* WORK INSTRUCTIONS
- 1) Decide whether each statement below agrees with the prostate cancer abstract. Answer yes or no for each, and quote the deciding words from the abstract.
(a) Bone is the principal metastatic site in advanced prostate carcinoma.
(b) The cells were injected into the tail veins of the mice.
(c) The PC-3 cell line is androgen-sensitive.
- 2) Answer the following questions from the prostate cancer abstract, giving one short answer per line.
(a) In which journal was the work published?
(b) What share of patients with advanced prostate carcinoma have skeletal involvement?
(c) What kind of mice received the injected cells?
- 3) Continue the prostate cancer abstract from the point at which it stops.

* STUDY TEXT
*** Block opens ***

Comparative intraosseal growth of human prostate cancer cell lines LNCaP and PC-3 in the nude mouse.Anticancer Res. 1997 Nov-Dec; 17(6D):4253-8.AR
More than 75% of patients with advanced prostate carcinoma have skeletal involvement, which is the principal metastatic site and the major complication of this disease. The goal of this work was to compare the osseous metastasis of androgen-sensitive and insensitive prostate cancers in the nude mouse.
MATERIALS AND METHODS
Androgen-sensitive LNCaP or -insensitive PC-3 human prostate carcinoma cells were injected directly into the femur medullas of male nude Beige mice, the animals were then sacrificed at successive time intervals to study the gross and microscopic characteristics of the established tumors.

*** Block closes ***

* DATA EXTRACTS
*** Block opens ***

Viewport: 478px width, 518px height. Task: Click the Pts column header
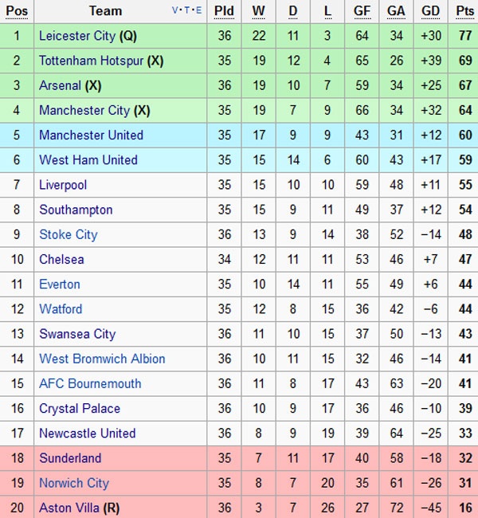pos(464,11)
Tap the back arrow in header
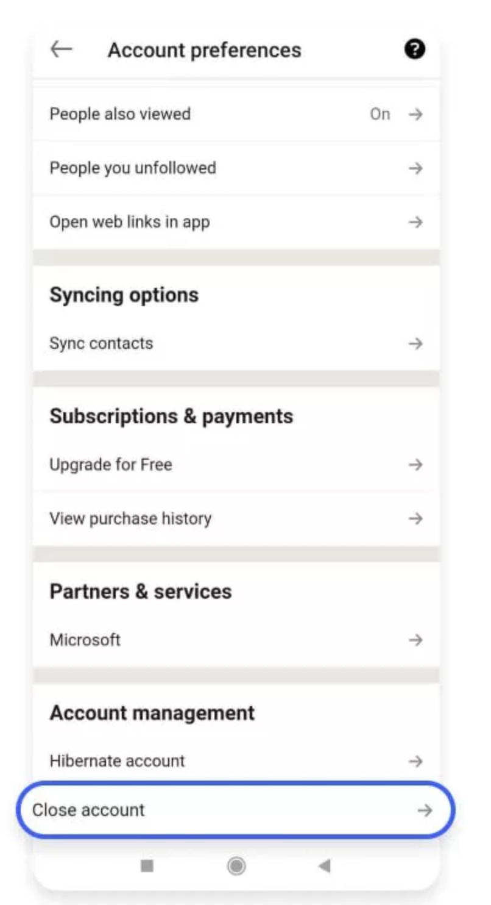Image resolution: width=491 pixels, height=905 pixels. click(x=61, y=49)
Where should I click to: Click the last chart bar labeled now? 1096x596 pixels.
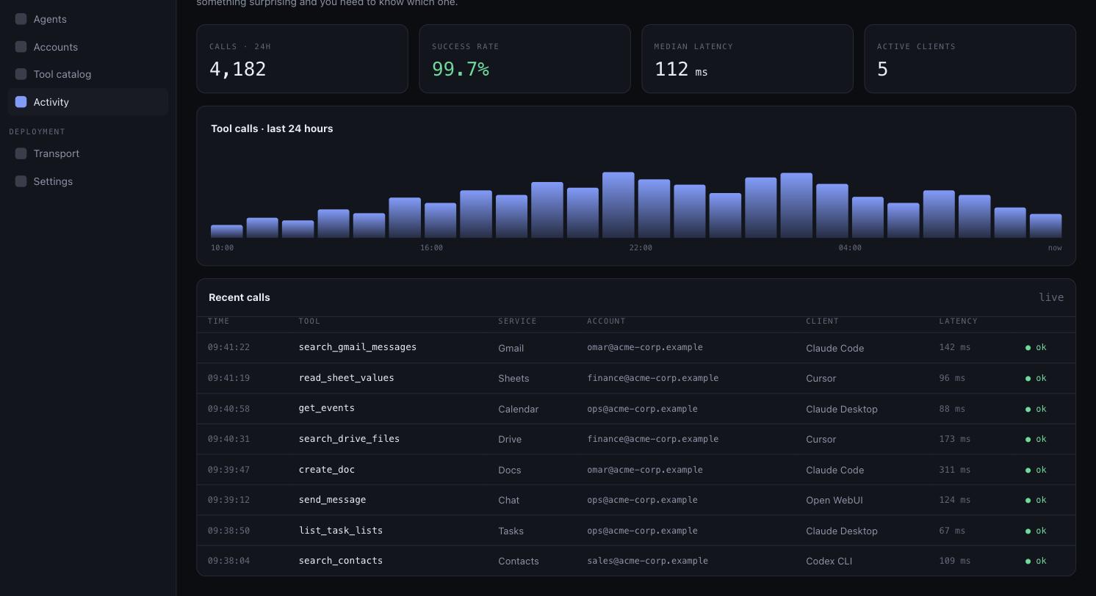tap(1045, 226)
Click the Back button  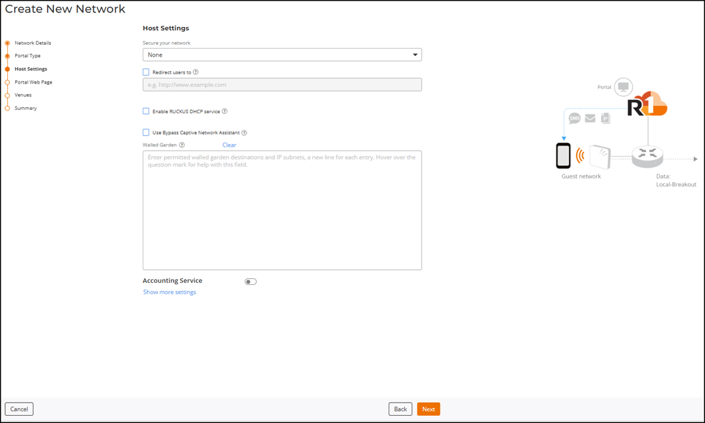tap(401, 409)
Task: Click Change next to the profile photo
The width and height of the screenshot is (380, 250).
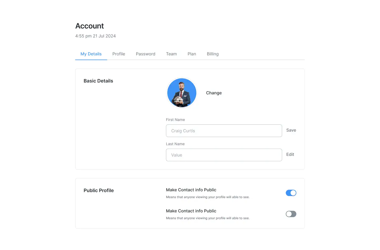Action: point(214,93)
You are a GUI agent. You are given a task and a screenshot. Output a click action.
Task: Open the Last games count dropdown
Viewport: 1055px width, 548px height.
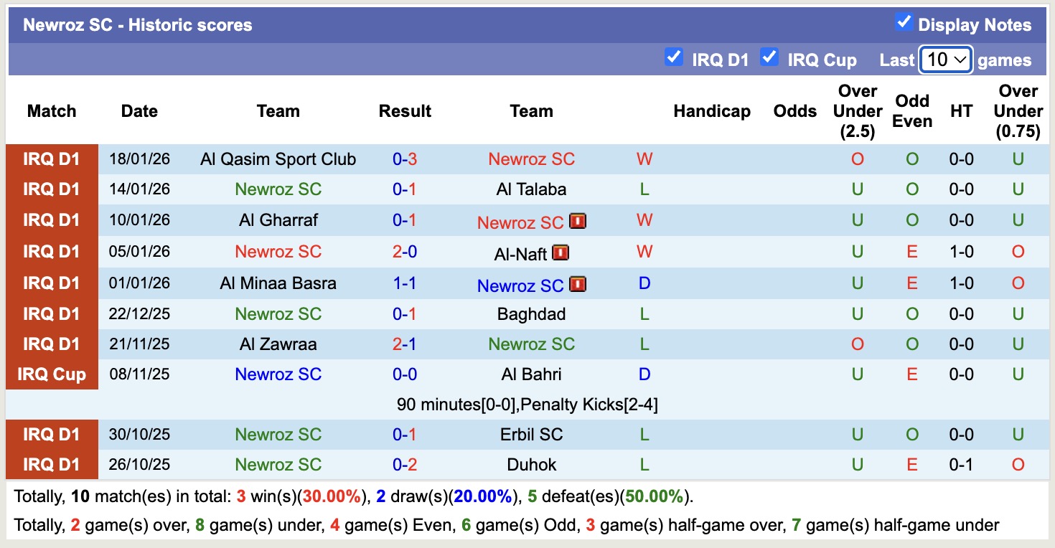[x=946, y=60]
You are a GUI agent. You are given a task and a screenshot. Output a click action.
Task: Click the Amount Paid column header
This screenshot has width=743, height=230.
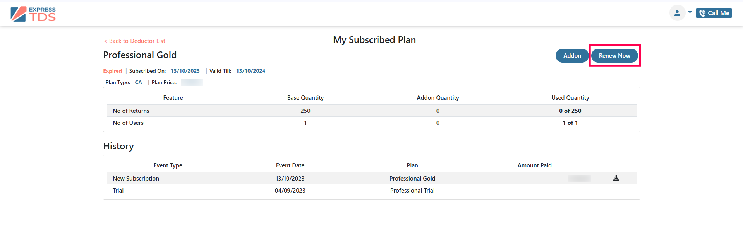pyautogui.click(x=534, y=165)
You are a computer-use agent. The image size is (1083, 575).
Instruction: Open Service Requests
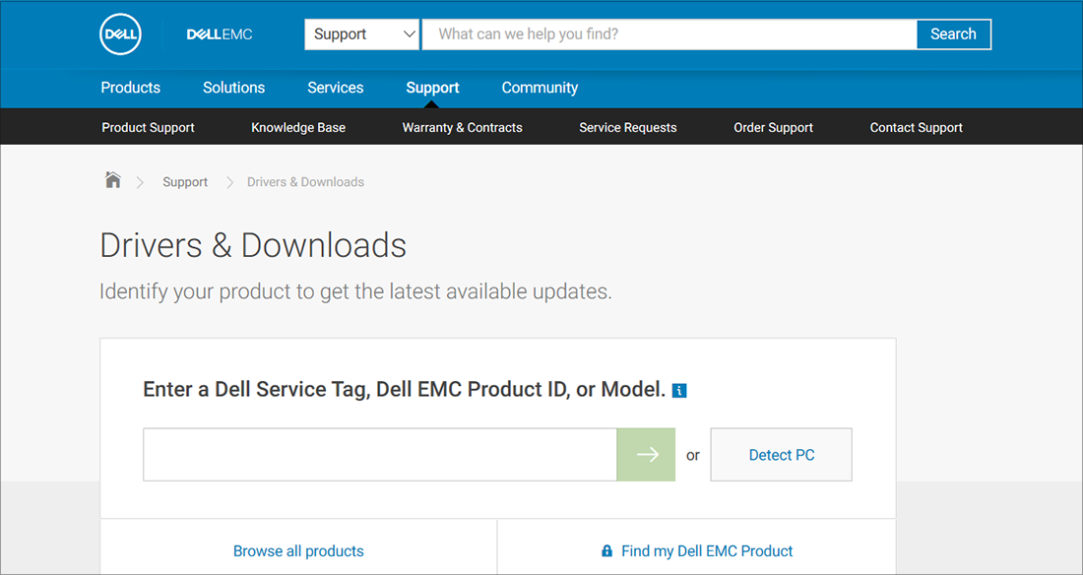(x=628, y=127)
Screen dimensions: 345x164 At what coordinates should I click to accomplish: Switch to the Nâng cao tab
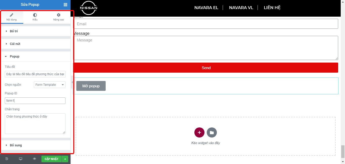tap(58, 17)
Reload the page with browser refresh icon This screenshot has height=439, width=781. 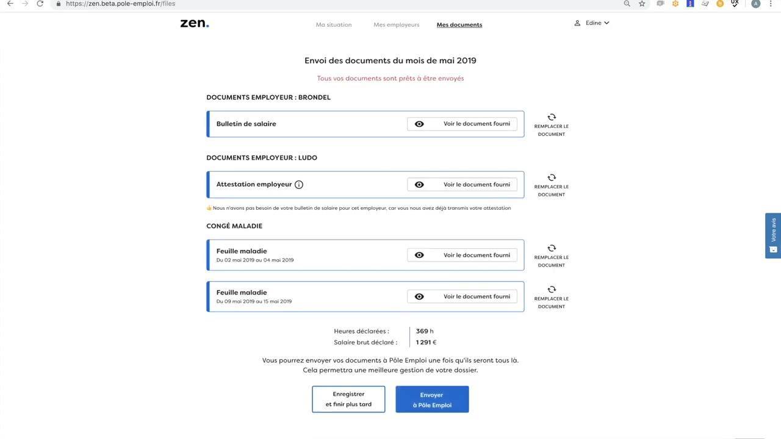click(x=40, y=4)
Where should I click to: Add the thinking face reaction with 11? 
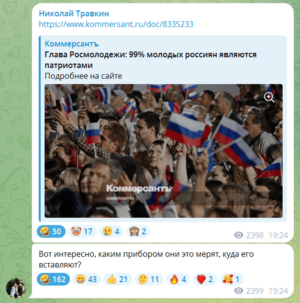[149, 279]
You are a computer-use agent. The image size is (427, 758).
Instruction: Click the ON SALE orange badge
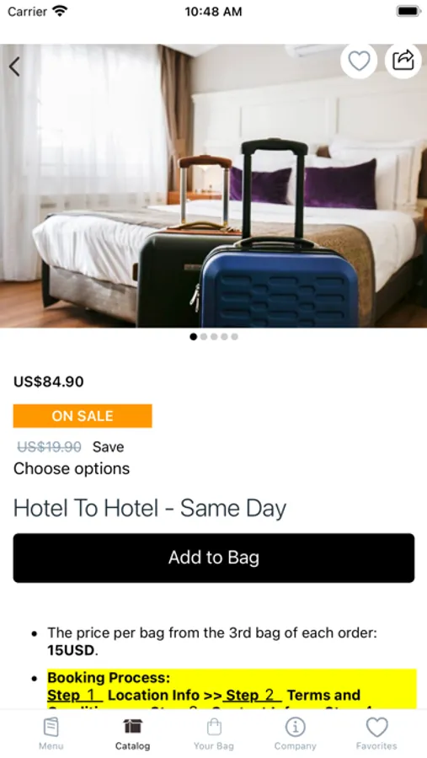pos(83,416)
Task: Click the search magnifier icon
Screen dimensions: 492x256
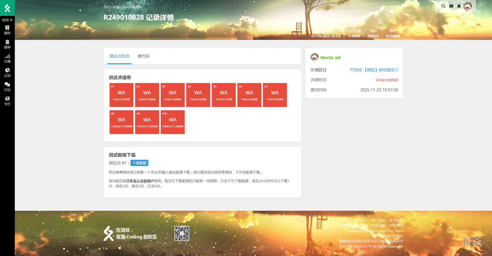Action: coord(443,6)

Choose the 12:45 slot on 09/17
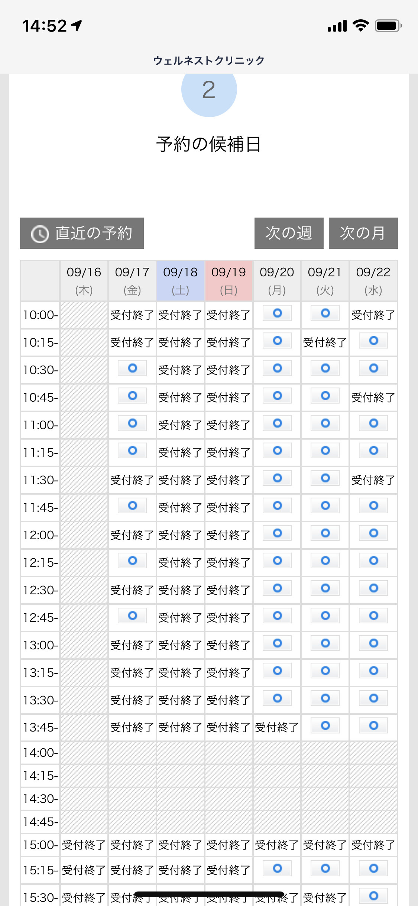coord(132,616)
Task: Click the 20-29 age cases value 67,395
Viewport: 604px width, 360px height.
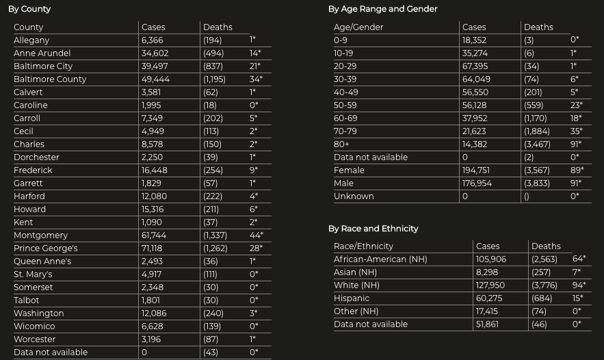Action: (x=475, y=66)
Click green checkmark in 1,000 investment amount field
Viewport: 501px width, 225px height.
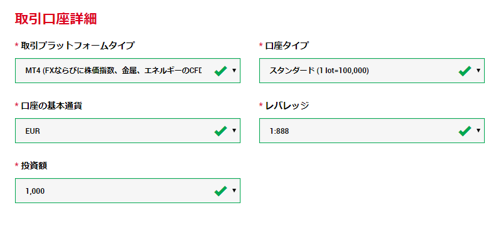tap(221, 191)
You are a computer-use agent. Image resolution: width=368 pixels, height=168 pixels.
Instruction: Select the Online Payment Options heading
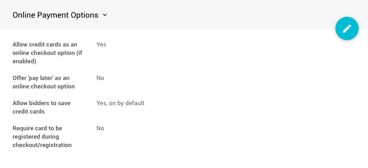pyautogui.click(x=55, y=15)
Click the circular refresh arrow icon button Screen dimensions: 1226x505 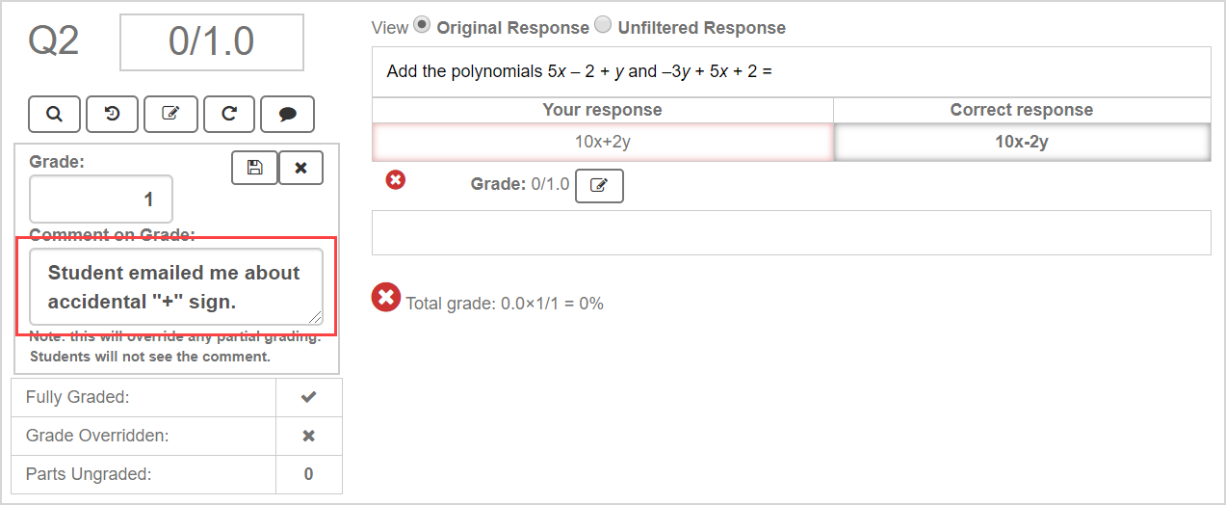coord(229,114)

*** Block closes ***

* RESPONSES PER TASK
- 1)
(a) Yes: "skeletal involvement, which is the principal metastatic site"
(b) No: "injected directly into the femur medullas"
(c) No: "Androgen-sensitive LNCaP or -insensitive PC-3"

- 2)
(a) Anticancer Res.
(b) More than 75%
(c) Male nude Beige mice

- 3)
LNCaP and PC-3 both colonized in the bone marrow within a week, then gradually expanded to the entire bone medulla followed by osseous infiltration to produce obvious symptoms in the affected extremities. Based on the morphology, both osteoblastic and osteolytic changes occurred during the course of tumor progression. In addition, PC-3 tumors eventually broke through the bone cortex, invaded the surrounding tissues, and metastasized to the regional lymph nodes. In contrast, LNCaP remained localized within the bone, and appeared to eventually regress and die after displacing the normal bone marrow cells. Immunohistochemically, LNCaP tumors were consistently positive for prostate-specific antigen in bone metastasis, while PC-3 tumors were negative. Tumor cell nuclei of both PC-3 and LNCaP hybridized to a human repeated sequence DNA probe indicating that the proliferating malignant cells were of human origin.
These cancer cell lines produced a high incidence of growth in the bone that differed in histogenesis. The relative malignancy of these cell lines was demonstrated in this model.